Camp Beaverbrook
- Established: 1961
- Founders: Robert and Marian Brown
- Defunct: 1985
- Coordinates: 38°51′16″N 122°45′39″W﻿ / ﻿38.854360°N 122.760930°W

= Camp Beaverbrook =

Summer camp in California, US

Camp Beaverbrook was a co-educational overnight summer camp located at 14117 Bottle Rock Road, Cobb, California, near Cobb Mountain, in Lake County, California, from 1961 to 1985.

==History==
Camp Beaverbrook was founded in 1956 by Robert and Marian Lessman Brown of Orinda, California, opening to campers in 1961. Known as Amee and Niha, Pomo language for "Father" and "Mother," in honor of the Pomo people indigenous to the area, the Browns operated the camp until their retirement in 1979. In later years, the camp was operated by Ronald and Lynn Garrison of Auburn, California.

==Activities==
Camp activities included riflery, archery, horseback riding, hiking, nature walks, backpacking, arts and crafts projects, drama (the camp regularly produced several musicals each summer), swimming, water skiing at nearby Clear Lake, music, volleyball, boating and overnight canoe trips on the Russian River.

Campers, known as "Beaverbods", were mainly from the San Francisco Bay Area, though some came from as far away as Europe, Mexico, Canada and Japan. A unique feature of the camp was a relative lack of competitiveness. Campers were rarely put into direct competition with one another, rather, a supportive and mutually nurturing environment was cultivated. Thousands of youngsters attended the camp, and a Yahoo! interest group exists for them to stay in touch with one another as well as a dedicated Facebook group.

Like most sleep away summer camps, Camp Beaverbrook lived and thrived as an isolated community, cut off from the outside world. Campers were deprived of television, radio, candy, hair dryers, and many other creature comforts. While a rigid daily structure was in place, there was also an abundance of choice and each day included several unstructured "free time" periods. Each camper could select his or her own activities for the day at the beginning of each activity period with as many as seven or eight choices.

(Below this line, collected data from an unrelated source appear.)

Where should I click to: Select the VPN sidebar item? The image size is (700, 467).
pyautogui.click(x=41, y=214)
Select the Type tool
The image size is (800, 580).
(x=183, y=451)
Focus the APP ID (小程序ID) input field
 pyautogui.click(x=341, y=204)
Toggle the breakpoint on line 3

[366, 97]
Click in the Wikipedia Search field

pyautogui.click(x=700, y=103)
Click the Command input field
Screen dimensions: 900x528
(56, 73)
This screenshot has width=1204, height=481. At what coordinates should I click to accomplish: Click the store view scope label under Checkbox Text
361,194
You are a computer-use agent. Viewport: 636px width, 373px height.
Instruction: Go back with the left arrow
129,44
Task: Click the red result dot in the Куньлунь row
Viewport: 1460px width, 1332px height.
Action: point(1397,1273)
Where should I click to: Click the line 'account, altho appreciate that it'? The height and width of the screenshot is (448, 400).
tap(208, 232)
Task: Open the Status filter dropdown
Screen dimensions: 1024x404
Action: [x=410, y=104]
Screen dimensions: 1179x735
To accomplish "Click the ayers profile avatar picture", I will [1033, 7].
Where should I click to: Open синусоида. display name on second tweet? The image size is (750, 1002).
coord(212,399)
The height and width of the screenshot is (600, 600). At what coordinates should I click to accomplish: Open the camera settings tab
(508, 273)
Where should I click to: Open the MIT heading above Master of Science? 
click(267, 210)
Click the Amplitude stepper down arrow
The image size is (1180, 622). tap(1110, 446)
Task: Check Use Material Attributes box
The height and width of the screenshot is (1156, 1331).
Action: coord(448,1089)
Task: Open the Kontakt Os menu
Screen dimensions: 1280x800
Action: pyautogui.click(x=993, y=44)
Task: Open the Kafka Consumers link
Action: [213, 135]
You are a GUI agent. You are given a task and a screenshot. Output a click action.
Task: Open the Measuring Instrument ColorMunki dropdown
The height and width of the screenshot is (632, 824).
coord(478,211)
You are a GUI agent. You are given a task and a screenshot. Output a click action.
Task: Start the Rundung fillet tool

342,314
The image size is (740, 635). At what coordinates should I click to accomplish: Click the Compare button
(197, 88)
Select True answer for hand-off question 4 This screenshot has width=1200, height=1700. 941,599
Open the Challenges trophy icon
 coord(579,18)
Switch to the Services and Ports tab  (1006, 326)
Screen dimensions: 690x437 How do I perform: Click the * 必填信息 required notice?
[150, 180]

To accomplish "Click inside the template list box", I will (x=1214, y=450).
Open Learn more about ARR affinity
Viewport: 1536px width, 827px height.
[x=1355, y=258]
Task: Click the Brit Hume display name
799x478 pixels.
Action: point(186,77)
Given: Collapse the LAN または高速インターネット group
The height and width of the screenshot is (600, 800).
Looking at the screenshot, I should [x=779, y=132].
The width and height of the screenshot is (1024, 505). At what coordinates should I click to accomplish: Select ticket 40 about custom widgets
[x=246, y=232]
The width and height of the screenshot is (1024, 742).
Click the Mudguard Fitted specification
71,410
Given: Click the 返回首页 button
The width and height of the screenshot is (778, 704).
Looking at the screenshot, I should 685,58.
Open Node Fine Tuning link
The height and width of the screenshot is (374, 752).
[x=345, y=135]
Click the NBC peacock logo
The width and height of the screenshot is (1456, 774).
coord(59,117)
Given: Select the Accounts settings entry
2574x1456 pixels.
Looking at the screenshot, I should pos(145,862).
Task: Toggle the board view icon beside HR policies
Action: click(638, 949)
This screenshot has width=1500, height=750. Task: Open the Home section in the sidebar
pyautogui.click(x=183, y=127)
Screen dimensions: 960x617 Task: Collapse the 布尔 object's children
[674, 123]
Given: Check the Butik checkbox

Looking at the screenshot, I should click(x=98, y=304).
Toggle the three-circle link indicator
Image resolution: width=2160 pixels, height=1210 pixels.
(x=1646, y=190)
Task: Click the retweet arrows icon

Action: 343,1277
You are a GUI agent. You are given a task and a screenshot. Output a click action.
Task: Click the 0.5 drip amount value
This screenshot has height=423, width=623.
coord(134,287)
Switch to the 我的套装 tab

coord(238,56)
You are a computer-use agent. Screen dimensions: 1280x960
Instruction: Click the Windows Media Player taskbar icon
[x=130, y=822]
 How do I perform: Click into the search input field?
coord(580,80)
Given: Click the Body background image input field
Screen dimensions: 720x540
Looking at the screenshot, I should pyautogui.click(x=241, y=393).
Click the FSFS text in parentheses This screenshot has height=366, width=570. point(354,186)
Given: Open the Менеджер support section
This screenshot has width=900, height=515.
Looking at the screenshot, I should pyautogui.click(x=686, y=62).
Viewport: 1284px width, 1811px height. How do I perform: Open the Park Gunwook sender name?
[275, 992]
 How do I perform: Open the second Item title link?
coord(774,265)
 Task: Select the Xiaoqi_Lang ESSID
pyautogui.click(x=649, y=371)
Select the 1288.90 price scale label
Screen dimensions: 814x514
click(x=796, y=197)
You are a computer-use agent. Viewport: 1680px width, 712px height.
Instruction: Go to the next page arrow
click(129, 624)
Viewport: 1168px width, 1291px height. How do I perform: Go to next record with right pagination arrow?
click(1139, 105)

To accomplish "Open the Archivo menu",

A large contingent of campers came back year after year and some stayed for several sessions each summer. Many campers came for three or four or even five summers in a row. A few campers returned for more than ten summers, many went on to become counselors.

==Legacy==
Matthew C. "Flash" Callahan, who attended Camp Beaverbrook from 1977–1985, developed a one-man show, Campfire Stories, loosely based on his camp experiences. In 2010, Callahan completed a 68-minute documentary film, Beaverbrook, that screened at the Black Hills Film Festival, DocUtah, and San Francisco DocFest in 2011. The documentary was broadcast as part of KQED's Truly CA documentary series in 2012.